In my study of the neutralization of plant viruses by immune serum, I have regularly found that, although it is comparatively
easy to neutralize most of the virus in a given sample of juice, it is very difficult or impossible to neutralize so completely
that no unneutralized virus whatever can be demonstrated (our methods for detecting small quantities of virus are highly sensitive).
In this respect, the neutralization of plant viruses by serum appears to be governed by a mass action relationship such as
one sees in the neutralization of tetanolysin by its antitoxin.

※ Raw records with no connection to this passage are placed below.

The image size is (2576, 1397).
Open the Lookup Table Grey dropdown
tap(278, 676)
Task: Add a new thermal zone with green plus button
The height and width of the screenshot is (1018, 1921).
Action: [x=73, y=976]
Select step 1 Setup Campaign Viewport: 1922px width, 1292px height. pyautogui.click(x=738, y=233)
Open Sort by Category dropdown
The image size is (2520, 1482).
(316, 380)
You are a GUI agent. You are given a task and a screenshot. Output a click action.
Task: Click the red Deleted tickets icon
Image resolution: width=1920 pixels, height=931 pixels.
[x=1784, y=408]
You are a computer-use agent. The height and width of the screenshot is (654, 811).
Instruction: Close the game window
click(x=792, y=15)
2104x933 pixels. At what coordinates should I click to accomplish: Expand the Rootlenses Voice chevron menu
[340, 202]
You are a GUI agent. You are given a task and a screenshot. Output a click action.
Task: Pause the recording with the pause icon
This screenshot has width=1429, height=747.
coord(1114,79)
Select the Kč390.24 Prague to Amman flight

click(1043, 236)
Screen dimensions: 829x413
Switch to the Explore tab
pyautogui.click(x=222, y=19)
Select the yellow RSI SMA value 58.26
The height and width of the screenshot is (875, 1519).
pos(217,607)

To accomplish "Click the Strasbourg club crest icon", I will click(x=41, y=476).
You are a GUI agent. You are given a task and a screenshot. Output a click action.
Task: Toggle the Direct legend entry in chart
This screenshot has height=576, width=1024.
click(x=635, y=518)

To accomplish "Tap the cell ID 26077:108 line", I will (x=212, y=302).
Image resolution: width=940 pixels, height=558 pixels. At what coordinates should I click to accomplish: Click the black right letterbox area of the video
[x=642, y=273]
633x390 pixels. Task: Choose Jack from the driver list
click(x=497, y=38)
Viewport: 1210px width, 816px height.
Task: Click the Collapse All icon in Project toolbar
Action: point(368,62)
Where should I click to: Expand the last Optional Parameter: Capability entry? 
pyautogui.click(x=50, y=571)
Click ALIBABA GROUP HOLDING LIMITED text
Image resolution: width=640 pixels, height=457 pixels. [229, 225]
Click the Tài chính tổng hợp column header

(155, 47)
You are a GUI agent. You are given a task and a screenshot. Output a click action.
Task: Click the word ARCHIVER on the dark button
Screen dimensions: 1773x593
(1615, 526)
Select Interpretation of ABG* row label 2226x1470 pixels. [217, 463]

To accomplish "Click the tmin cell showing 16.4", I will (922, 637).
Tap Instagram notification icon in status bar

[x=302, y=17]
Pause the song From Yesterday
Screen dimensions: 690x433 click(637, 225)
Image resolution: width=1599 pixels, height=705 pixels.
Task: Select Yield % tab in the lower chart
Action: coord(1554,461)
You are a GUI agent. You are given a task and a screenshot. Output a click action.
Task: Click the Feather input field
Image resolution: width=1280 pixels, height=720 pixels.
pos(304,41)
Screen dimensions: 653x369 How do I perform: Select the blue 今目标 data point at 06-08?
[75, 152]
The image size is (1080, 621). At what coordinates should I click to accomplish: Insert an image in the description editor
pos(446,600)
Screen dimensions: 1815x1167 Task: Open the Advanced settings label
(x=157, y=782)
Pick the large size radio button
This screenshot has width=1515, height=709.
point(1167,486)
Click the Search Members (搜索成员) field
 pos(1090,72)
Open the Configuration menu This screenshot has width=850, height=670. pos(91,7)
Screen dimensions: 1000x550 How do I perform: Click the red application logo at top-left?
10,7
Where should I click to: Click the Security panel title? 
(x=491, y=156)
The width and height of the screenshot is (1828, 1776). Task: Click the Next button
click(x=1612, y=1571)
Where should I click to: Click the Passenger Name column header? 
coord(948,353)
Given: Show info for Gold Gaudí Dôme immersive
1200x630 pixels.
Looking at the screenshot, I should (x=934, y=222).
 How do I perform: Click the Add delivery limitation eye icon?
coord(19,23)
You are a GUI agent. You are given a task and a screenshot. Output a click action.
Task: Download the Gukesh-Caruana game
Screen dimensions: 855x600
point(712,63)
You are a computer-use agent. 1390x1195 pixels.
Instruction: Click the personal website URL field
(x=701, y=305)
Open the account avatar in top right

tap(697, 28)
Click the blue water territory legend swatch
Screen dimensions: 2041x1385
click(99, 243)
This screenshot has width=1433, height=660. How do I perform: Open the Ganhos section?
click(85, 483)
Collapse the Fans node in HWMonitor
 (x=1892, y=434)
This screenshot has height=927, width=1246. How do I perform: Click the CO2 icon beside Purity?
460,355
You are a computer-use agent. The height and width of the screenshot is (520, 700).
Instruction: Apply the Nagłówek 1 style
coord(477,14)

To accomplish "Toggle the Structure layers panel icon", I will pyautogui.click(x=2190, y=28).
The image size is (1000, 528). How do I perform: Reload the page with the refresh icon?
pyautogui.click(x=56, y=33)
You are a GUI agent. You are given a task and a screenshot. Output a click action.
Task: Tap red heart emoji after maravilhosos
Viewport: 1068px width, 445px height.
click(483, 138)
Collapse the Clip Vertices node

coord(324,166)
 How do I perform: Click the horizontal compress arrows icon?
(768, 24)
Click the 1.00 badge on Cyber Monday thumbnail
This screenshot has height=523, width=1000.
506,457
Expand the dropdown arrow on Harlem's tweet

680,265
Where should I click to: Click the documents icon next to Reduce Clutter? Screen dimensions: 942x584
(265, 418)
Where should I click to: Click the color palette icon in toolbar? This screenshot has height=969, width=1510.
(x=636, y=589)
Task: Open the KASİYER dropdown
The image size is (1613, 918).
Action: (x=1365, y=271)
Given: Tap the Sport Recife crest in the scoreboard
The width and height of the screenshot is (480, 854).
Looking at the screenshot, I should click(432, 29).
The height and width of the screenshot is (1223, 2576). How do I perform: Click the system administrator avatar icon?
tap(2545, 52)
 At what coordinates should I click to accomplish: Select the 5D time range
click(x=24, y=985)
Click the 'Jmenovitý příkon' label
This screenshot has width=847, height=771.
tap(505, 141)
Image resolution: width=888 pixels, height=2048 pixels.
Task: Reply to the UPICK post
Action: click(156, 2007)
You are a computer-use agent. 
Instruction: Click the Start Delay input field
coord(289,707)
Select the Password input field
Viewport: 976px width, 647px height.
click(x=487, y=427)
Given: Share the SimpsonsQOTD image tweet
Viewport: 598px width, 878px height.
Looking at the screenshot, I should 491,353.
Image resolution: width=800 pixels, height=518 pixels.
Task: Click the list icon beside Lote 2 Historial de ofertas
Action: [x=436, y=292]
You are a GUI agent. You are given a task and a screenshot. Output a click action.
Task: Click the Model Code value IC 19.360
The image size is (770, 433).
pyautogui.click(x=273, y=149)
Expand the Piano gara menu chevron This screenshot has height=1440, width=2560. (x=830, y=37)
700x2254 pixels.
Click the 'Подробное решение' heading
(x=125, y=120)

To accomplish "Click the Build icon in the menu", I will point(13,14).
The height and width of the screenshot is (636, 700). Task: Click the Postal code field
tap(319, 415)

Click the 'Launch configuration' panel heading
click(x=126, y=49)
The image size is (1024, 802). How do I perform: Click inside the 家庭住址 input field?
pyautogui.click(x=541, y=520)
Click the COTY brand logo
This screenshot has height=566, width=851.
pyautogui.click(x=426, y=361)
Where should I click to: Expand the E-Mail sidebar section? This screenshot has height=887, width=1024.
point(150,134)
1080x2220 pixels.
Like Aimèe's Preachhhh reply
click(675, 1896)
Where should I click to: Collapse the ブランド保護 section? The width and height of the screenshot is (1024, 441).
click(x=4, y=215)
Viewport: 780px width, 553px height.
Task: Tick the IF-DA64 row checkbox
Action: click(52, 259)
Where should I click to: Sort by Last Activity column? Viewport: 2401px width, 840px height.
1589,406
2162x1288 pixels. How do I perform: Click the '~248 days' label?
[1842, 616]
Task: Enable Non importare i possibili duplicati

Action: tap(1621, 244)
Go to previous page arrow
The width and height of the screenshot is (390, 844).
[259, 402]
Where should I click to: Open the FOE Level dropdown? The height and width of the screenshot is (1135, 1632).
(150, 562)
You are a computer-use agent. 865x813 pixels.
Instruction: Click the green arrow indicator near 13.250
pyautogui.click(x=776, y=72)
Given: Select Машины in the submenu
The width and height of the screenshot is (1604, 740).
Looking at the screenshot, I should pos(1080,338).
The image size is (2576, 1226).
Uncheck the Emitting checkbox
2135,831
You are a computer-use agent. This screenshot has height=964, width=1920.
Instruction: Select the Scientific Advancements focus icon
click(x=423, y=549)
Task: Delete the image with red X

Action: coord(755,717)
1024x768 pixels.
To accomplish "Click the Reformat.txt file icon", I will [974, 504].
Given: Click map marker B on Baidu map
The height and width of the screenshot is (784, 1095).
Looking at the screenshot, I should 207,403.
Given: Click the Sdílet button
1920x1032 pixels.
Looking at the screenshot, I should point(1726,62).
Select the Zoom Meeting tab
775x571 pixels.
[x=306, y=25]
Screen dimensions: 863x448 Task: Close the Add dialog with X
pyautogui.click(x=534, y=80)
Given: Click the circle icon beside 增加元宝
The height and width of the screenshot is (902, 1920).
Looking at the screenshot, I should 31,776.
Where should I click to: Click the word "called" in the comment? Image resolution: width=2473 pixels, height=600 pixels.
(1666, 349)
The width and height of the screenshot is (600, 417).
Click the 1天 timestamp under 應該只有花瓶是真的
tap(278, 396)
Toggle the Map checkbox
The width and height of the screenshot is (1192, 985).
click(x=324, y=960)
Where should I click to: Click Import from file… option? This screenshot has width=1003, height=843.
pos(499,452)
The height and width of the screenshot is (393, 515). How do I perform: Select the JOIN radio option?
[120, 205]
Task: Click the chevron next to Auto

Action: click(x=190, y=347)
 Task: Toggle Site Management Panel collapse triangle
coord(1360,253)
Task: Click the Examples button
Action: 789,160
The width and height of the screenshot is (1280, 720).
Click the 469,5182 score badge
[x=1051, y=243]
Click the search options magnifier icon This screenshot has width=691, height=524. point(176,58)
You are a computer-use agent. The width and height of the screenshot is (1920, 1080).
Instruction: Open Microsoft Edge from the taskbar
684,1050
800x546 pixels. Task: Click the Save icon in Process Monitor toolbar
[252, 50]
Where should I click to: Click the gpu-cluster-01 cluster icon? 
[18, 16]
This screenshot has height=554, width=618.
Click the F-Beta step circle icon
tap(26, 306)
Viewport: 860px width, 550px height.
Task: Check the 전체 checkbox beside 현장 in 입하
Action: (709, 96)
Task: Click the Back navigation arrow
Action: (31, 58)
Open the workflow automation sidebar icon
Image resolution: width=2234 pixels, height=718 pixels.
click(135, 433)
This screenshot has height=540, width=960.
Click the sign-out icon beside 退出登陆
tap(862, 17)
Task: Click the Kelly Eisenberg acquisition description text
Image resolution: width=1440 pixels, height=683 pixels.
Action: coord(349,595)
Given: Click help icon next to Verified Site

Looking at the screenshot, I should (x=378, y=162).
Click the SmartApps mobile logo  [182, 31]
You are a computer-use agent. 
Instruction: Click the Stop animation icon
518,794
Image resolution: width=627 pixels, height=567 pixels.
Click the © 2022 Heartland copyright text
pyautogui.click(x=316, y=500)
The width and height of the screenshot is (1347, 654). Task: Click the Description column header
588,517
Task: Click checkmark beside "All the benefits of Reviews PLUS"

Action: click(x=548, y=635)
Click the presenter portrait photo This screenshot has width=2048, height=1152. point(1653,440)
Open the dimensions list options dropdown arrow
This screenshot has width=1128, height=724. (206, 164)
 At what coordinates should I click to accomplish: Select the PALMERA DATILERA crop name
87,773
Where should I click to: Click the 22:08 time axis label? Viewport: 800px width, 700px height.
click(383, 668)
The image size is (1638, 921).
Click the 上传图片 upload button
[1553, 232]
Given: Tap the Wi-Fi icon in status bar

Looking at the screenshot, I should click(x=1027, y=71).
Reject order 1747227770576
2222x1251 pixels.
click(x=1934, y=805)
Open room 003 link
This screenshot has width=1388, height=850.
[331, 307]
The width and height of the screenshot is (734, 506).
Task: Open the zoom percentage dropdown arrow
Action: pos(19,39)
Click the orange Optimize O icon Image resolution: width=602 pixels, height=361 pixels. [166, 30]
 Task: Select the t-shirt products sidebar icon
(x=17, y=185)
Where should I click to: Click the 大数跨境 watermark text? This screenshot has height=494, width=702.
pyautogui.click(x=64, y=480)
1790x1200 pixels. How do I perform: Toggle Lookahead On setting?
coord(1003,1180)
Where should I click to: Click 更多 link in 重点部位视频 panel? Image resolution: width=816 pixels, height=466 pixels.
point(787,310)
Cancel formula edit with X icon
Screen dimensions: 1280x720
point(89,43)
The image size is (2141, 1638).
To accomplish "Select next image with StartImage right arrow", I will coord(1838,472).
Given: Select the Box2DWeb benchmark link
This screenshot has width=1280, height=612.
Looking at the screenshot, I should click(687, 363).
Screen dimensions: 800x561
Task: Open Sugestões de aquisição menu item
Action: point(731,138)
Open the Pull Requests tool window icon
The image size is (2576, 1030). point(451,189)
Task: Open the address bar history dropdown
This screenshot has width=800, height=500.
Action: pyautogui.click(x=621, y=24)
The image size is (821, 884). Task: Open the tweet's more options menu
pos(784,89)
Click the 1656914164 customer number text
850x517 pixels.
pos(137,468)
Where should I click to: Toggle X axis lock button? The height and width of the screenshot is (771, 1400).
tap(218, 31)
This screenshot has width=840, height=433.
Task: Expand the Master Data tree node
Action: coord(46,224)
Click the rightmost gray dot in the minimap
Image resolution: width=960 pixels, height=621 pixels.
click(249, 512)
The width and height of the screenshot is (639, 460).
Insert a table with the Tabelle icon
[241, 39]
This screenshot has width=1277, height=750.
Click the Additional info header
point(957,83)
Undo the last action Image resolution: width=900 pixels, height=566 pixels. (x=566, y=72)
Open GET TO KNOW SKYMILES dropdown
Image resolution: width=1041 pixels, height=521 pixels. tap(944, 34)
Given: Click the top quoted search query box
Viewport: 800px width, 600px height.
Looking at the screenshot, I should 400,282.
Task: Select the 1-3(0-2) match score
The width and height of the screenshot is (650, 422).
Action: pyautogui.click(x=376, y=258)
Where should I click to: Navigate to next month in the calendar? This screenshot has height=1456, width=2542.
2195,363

This situation in plant virus neutralization appears very analogous to your findings with the precipitin reaction in which
the most careful titrations show presence of small amounts of antibody and antigen in neutral mixtures, as in the dissociation
of certain salts. A question which has arisen concerns the problem of whether a small amount of dissociation regularly occurs
in what are customarily considered neutral mixtures of antigen and antibody. Since you have been interested in this phase
of serology, I wonder if you could direct me to references in the literature which handle this problem critically.
You may recall that when you visited Princeton I told you of a method which has recently been worked out for recovering large
quantities of virus from neutral antibody-virus precipitates. At that time you regretted that the methods did not permit
the reciprocal type of experiment, recovery of antibodies from such precipitates. Recent experiments have indicated that
this latter is possible with certain of the plant viruses. One of the potato viruses, for example, is highly susceptible
to acid, while its antibody is relatively resistant. If washed precipitate from this virus and its antibody is acidified,
the virus undergoes dissolution and virtually 100% of the anti-bodies are recoverable in relatively pure state.